An Enhanced Multi-Objective Particle Swarm Optimization in Water Distribution Systems Design
The scarcity of water resources nowadays lays stress on researchers to develop strategies aiming at making the best benefit of the currently available resources. One of these strategies is ensuring that reliable and near-optimum designs of water distribution systems (WDSs) are achieved. Designing WDSs is a discrete combinatorial NP-hard optimization problem, and its complexity increases when more objectives are added. Among the many existing evolutionary algorithms, a new hybrid fast-convergent multi-objective particle swarm optimization (MOPSO) algorithm is developed to increase the convergence and diversity rates of the resulted non-dominated solutions in terms of network capital cost and reliability using a minimized computational budget.

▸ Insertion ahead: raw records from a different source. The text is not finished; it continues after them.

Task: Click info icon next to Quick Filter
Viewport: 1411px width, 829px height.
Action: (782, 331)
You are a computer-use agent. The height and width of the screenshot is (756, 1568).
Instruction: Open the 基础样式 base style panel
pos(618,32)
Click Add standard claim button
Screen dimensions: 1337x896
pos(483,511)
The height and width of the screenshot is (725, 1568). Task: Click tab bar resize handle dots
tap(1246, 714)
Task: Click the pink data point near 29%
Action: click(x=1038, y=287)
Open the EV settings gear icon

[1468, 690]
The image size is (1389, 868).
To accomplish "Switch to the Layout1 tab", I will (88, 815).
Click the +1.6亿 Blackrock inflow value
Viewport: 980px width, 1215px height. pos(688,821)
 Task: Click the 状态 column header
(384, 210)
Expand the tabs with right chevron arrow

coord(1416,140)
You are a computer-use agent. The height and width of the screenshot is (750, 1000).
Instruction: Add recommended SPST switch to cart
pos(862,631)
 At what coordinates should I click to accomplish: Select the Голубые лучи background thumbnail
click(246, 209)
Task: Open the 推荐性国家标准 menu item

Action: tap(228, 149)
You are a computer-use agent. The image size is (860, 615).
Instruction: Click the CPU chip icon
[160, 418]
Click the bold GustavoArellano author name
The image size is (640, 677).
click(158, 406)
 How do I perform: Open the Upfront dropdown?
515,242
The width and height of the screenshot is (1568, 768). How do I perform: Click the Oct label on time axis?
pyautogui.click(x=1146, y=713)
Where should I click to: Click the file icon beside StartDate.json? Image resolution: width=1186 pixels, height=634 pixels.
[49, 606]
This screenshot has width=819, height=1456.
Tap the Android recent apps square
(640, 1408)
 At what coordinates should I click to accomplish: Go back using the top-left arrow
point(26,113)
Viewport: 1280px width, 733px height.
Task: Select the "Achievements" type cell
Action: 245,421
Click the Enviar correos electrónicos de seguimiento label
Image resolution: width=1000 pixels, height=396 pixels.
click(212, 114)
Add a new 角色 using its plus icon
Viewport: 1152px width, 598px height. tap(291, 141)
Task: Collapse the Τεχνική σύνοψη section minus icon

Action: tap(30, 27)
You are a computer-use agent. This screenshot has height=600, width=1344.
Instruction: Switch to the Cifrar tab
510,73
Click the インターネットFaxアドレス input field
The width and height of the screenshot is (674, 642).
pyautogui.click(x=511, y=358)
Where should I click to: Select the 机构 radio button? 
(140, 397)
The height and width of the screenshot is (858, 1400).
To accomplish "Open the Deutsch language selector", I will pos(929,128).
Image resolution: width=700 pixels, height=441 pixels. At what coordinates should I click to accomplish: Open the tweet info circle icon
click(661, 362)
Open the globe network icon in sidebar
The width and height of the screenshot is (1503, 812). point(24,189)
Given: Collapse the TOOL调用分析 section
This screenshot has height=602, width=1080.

Several strategies are introduced to the developed algorithm, which are self-adaptive PSO parameters, regeneration-on-collision, adaptive population size, and using hypervolume quality for selecting repository members. A local search method is also coupled to both the original MOPSO algorithm and the newly developed one. Both algorithms are applied to medium and large benchmark problems. The results of the new algorithm coupled with the local search are superior to that of the original algorithm in terms of different performance metrics in the medium-sized network. In contrast, the new algorithm without the local search performed better in the large network.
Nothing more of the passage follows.